• **Data provided**
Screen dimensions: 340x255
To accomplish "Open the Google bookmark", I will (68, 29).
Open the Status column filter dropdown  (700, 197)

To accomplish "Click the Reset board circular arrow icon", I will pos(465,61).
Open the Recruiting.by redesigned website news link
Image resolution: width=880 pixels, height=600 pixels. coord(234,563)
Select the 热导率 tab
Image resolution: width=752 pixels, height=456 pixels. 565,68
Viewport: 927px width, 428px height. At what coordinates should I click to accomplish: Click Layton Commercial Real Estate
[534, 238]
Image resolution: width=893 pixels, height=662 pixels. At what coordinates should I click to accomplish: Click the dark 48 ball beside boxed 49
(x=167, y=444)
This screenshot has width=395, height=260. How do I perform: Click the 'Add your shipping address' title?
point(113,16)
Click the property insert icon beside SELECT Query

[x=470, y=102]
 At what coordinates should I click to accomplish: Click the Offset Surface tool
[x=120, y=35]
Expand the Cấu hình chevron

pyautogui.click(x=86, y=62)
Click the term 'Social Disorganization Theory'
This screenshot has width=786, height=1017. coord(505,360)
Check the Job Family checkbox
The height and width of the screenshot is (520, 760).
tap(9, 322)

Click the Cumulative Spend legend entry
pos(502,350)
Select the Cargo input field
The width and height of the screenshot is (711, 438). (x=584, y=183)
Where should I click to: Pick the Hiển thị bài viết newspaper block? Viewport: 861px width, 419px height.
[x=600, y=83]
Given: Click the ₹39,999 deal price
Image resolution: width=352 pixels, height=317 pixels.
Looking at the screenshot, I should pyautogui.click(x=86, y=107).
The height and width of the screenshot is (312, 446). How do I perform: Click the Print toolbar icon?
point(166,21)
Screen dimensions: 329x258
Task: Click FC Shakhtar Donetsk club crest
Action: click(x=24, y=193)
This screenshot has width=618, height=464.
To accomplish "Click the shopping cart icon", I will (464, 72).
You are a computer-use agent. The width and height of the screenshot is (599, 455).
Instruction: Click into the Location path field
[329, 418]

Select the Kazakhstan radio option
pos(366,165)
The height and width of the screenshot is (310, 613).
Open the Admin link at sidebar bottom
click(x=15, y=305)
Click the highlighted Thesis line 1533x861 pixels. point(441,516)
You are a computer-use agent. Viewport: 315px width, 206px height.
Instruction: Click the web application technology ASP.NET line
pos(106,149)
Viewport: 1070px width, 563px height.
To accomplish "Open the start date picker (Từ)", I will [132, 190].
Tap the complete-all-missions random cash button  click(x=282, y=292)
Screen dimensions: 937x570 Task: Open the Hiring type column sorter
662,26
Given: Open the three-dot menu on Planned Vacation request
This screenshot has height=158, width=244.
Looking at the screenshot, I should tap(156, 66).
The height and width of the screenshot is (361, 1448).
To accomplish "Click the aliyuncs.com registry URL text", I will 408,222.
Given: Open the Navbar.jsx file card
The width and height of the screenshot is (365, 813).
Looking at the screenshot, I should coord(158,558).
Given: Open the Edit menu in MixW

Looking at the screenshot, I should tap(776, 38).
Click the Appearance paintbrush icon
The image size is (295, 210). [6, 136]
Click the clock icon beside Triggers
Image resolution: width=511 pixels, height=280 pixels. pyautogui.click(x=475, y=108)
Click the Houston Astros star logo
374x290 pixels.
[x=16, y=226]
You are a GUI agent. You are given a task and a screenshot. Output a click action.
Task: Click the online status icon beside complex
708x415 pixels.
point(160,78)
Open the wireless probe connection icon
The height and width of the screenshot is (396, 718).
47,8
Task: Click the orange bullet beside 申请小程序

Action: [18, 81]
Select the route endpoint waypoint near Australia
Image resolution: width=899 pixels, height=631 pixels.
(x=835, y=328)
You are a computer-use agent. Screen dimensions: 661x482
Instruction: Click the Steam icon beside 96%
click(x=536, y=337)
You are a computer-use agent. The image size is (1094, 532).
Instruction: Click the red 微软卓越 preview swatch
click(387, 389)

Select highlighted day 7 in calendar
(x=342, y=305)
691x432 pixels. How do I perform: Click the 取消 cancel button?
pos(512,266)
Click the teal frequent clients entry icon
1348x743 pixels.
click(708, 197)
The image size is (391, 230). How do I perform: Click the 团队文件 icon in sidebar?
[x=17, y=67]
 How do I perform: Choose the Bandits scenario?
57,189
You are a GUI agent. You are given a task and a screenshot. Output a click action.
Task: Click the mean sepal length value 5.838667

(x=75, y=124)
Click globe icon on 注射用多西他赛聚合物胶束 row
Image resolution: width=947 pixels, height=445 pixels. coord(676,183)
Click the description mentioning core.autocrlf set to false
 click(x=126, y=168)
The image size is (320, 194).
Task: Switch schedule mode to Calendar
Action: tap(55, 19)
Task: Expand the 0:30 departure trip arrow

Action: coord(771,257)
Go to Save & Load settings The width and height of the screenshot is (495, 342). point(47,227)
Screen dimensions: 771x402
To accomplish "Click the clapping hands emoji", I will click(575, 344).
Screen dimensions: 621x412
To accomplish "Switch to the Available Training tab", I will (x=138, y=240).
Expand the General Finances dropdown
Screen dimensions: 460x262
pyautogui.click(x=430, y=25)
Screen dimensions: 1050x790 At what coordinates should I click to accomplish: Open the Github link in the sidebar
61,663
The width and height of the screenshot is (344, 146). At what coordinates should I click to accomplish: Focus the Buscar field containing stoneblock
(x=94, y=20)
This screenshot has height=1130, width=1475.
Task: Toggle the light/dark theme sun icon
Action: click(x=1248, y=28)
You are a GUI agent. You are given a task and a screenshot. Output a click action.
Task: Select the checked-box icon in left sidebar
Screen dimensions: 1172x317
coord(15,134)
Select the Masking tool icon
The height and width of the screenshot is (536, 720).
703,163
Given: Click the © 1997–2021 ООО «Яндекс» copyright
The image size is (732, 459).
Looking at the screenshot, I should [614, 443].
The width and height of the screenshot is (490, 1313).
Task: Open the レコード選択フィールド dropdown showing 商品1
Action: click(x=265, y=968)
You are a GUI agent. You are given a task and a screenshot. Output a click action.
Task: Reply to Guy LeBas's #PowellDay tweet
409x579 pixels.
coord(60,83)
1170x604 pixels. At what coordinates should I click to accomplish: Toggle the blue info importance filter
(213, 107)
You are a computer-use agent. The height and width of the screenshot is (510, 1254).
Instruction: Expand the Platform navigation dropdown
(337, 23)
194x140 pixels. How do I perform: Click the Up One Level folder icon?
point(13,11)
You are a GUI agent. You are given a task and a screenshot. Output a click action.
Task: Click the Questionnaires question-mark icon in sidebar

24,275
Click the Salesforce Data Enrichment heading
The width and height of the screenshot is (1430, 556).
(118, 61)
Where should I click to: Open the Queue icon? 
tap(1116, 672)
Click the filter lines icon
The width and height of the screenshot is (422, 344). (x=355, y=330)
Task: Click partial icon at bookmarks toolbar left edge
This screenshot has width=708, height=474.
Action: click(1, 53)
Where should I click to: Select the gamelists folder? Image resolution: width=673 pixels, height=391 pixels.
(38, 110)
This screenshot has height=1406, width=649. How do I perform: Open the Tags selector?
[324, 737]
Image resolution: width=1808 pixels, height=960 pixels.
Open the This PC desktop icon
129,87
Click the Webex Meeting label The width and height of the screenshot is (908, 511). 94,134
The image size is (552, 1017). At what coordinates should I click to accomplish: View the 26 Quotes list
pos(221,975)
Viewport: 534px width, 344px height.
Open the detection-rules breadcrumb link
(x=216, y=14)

• **Problem requirements**
None of the lines above may be skipped. Transcribe each one exactly.

• **Task output**
Screen dimensions: 340x255
To accomplish "Open the Google bookmark", I will (68, 29).
Open the Status column filter dropdown  (700, 197)

To accomplish "Click the Reset board circular arrow icon", I will pos(465,61).
Open the Recruiting.by redesigned website news link
Image resolution: width=880 pixels, height=600 pixels. coord(234,563)
Select the 热导率 tab
Image resolution: width=752 pixels, height=456 pixels. 565,68
Viewport: 927px width, 428px height. At what coordinates should I click to accomplish: Click Layton Commercial Real Estate
[534, 238]
Image resolution: width=893 pixels, height=662 pixels. At what coordinates should I click to accomplish: Click the dark 48 ball beside boxed 49
(x=167, y=444)
This screenshot has width=395, height=260. How do I perform: Click the 'Add your shipping address' title?
point(113,16)
Click the property insert icon beside SELECT Query

[x=470, y=102]
 At what coordinates should I click to accomplish: Click the Offset Surface tool
[x=120, y=35]
Expand the Cấu hình chevron

pyautogui.click(x=86, y=62)
Click the term 'Social Disorganization Theory'
This screenshot has width=786, height=1017. coord(505,360)
Check the Job Family checkbox
The height and width of the screenshot is (520, 760).
tap(9, 322)

Click the Cumulative Spend legend entry
pos(502,350)
Select the Cargo input field
The width and height of the screenshot is (711, 438). (x=584, y=183)
Where should I click to: Pick the Hiển thị bài viết newspaper block? Viewport: 861px width, 419px height.
[x=600, y=83]
Given: Click the ₹39,999 deal price
Image resolution: width=352 pixels, height=317 pixels.
Looking at the screenshot, I should pyautogui.click(x=86, y=107).
The height and width of the screenshot is (312, 446). How do I perform: Click the Print toolbar icon?
point(166,21)
Screen dimensions: 329x258
Task: Click FC Shakhtar Donetsk club crest
Action: click(x=24, y=193)
This screenshot has width=618, height=464.
To accomplish "Click the shopping cart icon", I will (464, 72).
You are a computer-use agent. The width and height of the screenshot is (599, 455).
Instruction: Click into the Location path field
[329, 418]

Select the Kazakhstan radio option
pos(366,165)
The height and width of the screenshot is (310, 613).
Open the Admin link at sidebar bottom
click(x=15, y=305)
Click the highlighted Thesis line 1533x861 pixels. point(441,516)
You are a computer-use agent. Viewport: 315px width, 206px height.
Instruction: Click the web application technology ASP.NET line
pos(106,149)
Viewport: 1070px width, 563px height.
To accomplish "Open the start date picker (Từ)", I will [132, 190].
Tap the complete-all-missions random cash button  click(x=282, y=292)
Screen dimensions: 937x570 Task: Open the Hiring type column sorter
662,26
Given: Open the three-dot menu on Planned Vacation request
This screenshot has height=158, width=244.
Looking at the screenshot, I should tap(156, 66).
The height and width of the screenshot is (361, 1448).
To accomplish "Click the aliyuncs.com registry URL text", I will 408,222.
Given: Open the Navbar.jsx file card
The width and height of the screenshot is (365, 813).
Looking at the screenshot, I should coord(158,558).
Given: Open the Edit menu in MixW

Looking at the screenshot, I should tap(776, 38).
Click the Appearance paintbrush icon
The image size is (295, 210). [6, 136]
Click the clock icon beside Triggers
Image resolution: width=511 pixels, height=280 pixels. pyautogui.click(x=475, y=108)
Click the Houston Astros star logo
374x290 pixels.
[x=16, y=226]
You are a GUI agent. You are given a task and a screenshot. Output a click action.
Task: Click the online status icon beside complex
708x415 pixels.
point(160,78)
Open the wireless probe connection icon
The height and width of the screenshot is (396, 718).
47,8
Task: Click the orange bullet beside 申请小程序

Action: [18, 81]
Select the route endpoint waypoint near Australia
Image resolution: width=899 pixels, height=631 pixels.
(x=835, y=328)
You are a computer-use agent. Screen dimensions: 661x482
Instruction: Click the Steam icon beside 96%
click(x=536, y=337)
You are a computer-use agent. The image size is (1094, 532).
Instruction: Click the red 微软卓越 preview swatch
click(387, 389)

Select highlighted day 7 in calendar
(x=342, y=305)
691x432 pixels. How do I perform: Click the 取消 cancel button?
pos(512,266)
Click the teal frequent clients entry icon
1348x743 pixels.
click(708, 197)
The image size is (391, 230). How do I perform: Click the 团队文件 icon in sidebar?
[x=17, y=67]
 How do I perform: Choose the Bandits scenario?
57,189
You are a GUI agent. You are given a task and a screenshot. Output a click action.
Task: Click the mean sepal length value 5.838667

(x=75, y=124)
Click globe icon on 注射用多西他赛聚合物胶束 row
Image resolution: width=947 pixels, height=445 pixels. coord(676,183)
Click the description mentioning core.autocrlf set to false
 click(x=126, y=168)
The image size is (320, 194).
Task: Switch schedule mode to Calendar
Action: tap(55, 19)
Task: Expand the 0:30 departure trip arrow

Action: coord(771,257)
Go to Save & Load settings The width and height of the screenshot is (495, 342). point(47,227)
Screen dimensions: 771x402
To accomplish "Click the clapping hands emoji", I will click(575, 344).
Screen dimensions: 621x412
To accomplish "Switch to the Available Training tab", I will (x=138, y=240).
Expand the General Finances dropdown
Screen dimensions: 460x262
pyautogui.click(x=430, y=25)
Screen dimensions: 1050x790 At what coordinates should I click to accomplish: Open the Github link in the sidebar
61,663
The width and height of the screenshot is (344, 146). At what coordinates should I click to accomplish: Focus the Buscar field containing stoneblock
(x=94, y=20)
This screenshot has height=1130, width=1475.
Task: Toggle the light/dark theme sun icon
Action: click(x=1248, y=28)
You are a GUI agent. You are given a task and a screenshot. Output a click action.
Task: Select the checked-box icon in left sidebar
Screen dimensions: 1172x317
coord(15,134)
Select the Masking tool icon
The height and width of the screenshot is (536, 720).
703,163
Given: Click the © 1997–2021 ООО «Яндекс» copyright
The image size is (732, 459).
Looking at the screenshot, I should [614, 443].
The width and height of the screenshot is (490, 1313).
Task: Open the レコード選択フィールド dropdown showing 商品1
Action: click(x=265, y=968)
You are a GUI agent. You are given a task and a screenshot. Output a click action.
Task: Reply to Guy LeBas's #PowellDay tweet
409x579 pixels.
coord(60,83)
1170x604 pixels. At what coordinates should I click to accomplish: Toggle the blue info importance filter
(213, 107)
You are a computer-use agent. The height and width of the screenshot is (510, 1254).
Instruction: Expand the Platform navigation dropdown
(337, 23)
194x140 pixels. How do I perform: Click the Up One Level folder icon?
point(13,11)
You are a GUI agent. You are given a task and a screenshot. Output a click action.
Task: Click the Questionnaires question-mark icon in sidebar

24,275
Click the Salesforce Data Enrichment heading
The width and height of the screenshot is (1430, 556).
(118, 61)
Where should I click to: Open the Queue icon? 
tap(1116, 672)
Click the filter lines icon
The width and height of the screenshot is (422, 344). (x=355, y=330)
Task: Click partial icon at bookmarks toolbar left edge
This screenshot has width=708, height=474.
Action: click(1, 53)
Where should I click to: Select the gamelists folder? Image resolution: width=673 pixels, height=391 pixels.
(38, 110)
This screenshot has height=1406, width=649. How do I perform: Open the Tags selector?
[324, 737]
Image resolution: width=1808 pixels, height=960 pixels.
Open the This PC desktop icon
129,87
Click the Webex Meeting label The width and height of the screenshot is (908, 511). 94,134
The image size is (552, 1017). At what coordinates should I click to accomplish: View the 26 Quotes list
pos(221,975)
Viewport: 534px width, 344px height.
Open the detection-rules breadcrumb link
(x=216, y=14)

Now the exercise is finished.